> [Try it]: For this exercise, print only the lines from the one containing "Promociones (1239, 1436)" through the end of the material below, exactly as given.

> [Data in this exercise]:
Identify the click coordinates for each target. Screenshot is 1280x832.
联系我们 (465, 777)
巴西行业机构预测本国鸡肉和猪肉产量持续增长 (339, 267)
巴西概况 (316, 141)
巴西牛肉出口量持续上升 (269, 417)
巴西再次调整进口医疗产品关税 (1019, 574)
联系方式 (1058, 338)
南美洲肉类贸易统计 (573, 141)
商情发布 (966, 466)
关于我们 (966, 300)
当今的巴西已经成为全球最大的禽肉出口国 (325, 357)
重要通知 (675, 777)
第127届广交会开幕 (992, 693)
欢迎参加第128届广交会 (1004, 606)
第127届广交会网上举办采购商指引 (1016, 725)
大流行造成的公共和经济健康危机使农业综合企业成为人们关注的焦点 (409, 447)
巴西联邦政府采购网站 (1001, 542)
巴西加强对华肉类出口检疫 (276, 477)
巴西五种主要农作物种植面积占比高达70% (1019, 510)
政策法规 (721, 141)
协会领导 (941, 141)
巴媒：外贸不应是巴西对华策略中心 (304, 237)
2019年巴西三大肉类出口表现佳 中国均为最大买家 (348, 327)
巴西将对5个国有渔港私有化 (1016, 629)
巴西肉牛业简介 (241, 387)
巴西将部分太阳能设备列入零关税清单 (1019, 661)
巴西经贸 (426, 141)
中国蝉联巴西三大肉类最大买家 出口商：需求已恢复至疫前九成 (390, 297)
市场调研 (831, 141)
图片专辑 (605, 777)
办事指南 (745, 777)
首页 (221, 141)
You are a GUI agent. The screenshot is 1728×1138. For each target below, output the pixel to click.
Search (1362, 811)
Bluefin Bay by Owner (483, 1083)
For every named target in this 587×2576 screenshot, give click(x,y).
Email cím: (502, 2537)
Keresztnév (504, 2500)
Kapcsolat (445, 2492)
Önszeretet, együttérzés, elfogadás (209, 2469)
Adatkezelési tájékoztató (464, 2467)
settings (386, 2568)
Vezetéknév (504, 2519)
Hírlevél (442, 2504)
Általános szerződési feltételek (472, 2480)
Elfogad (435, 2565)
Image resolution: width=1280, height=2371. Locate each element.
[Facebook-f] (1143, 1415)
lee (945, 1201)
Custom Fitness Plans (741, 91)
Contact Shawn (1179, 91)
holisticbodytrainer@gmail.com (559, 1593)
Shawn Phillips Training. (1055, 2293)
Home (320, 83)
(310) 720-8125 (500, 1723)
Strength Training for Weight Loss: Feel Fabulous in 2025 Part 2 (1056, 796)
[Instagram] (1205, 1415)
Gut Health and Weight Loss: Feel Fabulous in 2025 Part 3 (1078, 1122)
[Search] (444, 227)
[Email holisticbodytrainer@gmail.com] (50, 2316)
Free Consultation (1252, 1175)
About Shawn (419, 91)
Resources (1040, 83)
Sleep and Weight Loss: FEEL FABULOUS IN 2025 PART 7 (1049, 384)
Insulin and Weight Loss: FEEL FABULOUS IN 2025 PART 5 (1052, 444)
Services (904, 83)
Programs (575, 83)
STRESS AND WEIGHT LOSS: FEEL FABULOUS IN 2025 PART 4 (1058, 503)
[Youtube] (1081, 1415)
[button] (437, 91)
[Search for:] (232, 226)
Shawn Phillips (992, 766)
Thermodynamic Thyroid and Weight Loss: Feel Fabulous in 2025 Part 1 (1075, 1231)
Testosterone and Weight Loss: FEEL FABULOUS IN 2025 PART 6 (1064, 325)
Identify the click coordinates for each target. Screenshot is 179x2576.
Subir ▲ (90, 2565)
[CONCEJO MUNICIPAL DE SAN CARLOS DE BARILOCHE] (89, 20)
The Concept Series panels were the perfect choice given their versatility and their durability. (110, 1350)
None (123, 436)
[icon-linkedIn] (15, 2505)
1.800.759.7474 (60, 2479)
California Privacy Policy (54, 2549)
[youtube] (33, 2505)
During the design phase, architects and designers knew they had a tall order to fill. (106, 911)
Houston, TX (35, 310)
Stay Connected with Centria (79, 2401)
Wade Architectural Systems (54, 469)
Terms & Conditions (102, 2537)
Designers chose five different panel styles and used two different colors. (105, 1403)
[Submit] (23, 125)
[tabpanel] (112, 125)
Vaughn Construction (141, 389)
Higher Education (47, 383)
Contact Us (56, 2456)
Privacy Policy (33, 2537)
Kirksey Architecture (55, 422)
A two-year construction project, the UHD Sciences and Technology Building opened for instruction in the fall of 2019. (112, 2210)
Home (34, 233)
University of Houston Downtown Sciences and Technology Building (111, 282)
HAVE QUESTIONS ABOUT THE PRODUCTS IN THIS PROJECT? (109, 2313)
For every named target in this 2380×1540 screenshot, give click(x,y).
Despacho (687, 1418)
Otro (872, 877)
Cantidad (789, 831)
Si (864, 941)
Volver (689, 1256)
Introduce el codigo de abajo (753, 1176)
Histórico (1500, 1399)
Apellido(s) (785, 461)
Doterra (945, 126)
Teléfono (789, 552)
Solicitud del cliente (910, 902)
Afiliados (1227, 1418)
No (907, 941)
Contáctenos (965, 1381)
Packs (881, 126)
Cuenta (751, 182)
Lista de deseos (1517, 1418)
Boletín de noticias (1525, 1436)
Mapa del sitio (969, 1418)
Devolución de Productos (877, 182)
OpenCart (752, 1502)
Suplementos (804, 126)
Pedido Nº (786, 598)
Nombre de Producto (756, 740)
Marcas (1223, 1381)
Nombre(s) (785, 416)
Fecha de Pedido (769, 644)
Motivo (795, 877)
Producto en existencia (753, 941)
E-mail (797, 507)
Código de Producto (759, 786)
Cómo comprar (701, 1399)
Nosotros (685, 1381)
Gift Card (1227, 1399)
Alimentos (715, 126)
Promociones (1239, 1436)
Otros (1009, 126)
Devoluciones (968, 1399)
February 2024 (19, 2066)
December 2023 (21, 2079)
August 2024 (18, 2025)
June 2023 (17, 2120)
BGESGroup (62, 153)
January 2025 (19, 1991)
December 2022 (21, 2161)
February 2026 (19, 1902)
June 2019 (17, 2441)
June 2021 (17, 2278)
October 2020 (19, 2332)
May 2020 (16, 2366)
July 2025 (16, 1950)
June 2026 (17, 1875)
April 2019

> [Exercise solution]:
Promociones (1239, 1436)
Otros (1009, 126)
Devoluciones (968, 1399)
February 2024 (19, 2066)
December 2023 (21, 2079)
August 2024 (18, 2025)
June 2023 (17, 2120)
BGESGroup (62, 153)
January 2025 (19, 1991)
December 2022 (21, 2161)
February 2026 (19, 1902)
June 2019 (17, 2441)
June 2021 (17, 2278)
October 2020 (19, 2332)
May 2020 (16, 2366)
July 2025 (16, 1950)
June 2026 (17, 1875)
April 2019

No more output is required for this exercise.